# [Исходный фрагмент]
Поэтому странно, что критик Басов спроецировал на меня свое представление о политике как одной из предметных областей и выстроил на этой подмене архитектонику своих разоблачений. «В политике и пиаре (в сравнении с экономикой), — иронизирует он, — у нас прямо-таки чемпионский потенциал»... Политика, экономика, пиар — все это распределено по каким-то отдельным ячейкам и словно бы расчерчено линиями, при пересечении которых судья закричит «аут». «Пиар», к примеру, является у Басова, раз и навсегда, не чем иным, как областью словесных аранжировок. «Агенты (внешнеэкономической деятельности. — М.Р.) ждутне дождутся, — пишет он, ерничая, — скромного продавца счастья в лице профи-пиарщика, чтобы он им объяснил, как устроен мир и где их капиталу уютней». Ну что ж, если понимать «объяснения» как нечто всего лишь словесное, это, пожалуй, могло бы быть поводом для иронии. Но в слове «объяснять» есть гораздо более настоятельные оттенки, и власти доступны гораздо более сильные модуляции речи. Язык событий, язык страха, язык боли открывают к человеку (и к «человеку элиты» точно так же, как к «человеку массы») более прямой путь, нежели язык дискурсивной этики. Словом, Басов живет в пространстве, где конвенциональные границы не проблематизированы.

# [Представленные записи]
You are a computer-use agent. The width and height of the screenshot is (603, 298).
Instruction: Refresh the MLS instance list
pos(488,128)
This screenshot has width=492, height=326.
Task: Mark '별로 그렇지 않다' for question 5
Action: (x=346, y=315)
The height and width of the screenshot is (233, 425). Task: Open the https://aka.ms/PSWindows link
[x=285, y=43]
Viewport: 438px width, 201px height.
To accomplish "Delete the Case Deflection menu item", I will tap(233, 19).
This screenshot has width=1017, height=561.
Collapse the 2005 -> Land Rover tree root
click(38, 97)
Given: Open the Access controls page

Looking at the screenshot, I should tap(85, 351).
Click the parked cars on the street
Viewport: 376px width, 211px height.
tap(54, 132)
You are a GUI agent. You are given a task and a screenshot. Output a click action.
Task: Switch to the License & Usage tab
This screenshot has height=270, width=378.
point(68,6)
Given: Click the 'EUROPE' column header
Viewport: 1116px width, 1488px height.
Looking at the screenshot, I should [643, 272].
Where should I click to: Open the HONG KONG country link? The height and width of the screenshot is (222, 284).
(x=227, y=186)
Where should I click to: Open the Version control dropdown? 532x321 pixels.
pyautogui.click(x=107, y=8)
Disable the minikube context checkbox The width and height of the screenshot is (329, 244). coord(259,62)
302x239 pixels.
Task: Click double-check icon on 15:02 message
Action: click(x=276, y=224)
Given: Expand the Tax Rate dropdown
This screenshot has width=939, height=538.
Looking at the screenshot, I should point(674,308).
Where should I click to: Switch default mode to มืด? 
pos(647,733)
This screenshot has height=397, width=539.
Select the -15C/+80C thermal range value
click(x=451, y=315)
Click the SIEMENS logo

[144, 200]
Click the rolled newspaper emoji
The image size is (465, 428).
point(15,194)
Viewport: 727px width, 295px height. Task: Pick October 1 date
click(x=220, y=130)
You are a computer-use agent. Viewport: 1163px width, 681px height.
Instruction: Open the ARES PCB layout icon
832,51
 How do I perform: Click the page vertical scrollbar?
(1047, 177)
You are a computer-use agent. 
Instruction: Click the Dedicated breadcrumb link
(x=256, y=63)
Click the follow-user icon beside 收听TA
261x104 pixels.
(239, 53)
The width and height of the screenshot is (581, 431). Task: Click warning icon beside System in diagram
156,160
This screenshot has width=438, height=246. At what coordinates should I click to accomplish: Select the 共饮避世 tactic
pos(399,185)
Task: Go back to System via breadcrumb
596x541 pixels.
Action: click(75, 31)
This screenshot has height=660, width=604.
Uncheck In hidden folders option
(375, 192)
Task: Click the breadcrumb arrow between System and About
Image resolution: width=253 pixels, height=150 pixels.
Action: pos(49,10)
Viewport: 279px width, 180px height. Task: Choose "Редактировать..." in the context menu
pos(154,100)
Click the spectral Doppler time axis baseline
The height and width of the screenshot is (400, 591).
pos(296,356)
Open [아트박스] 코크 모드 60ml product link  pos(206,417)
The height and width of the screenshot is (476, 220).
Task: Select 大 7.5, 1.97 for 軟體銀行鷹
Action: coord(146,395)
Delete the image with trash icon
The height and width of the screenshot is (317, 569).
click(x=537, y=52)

# [Задание 1]
Перечислите все виды языка, которые названы в исходном фрагменте.
# [Задание 2]
Изложите суть исходного фрагмента в двух предложениях.
Опирайтесь только на исходный фрагмент.

# [Верный ответ 1]
Язык событий, язык страха, язык боли, язык дискурсивной этики.

# [Верный ответ 2]
Автор считает странным, что критик Басов спроецировал на автора своё представление о политике как об одной из предметных областей и видит в пиаре лишь область словесных аранжировок. По мнению автора, в слове «объяснять» есть более настоятельные оттенки, а язык событий, страха и боли открывает к человеку более прямой путь, нежели язык дискурсивной этики.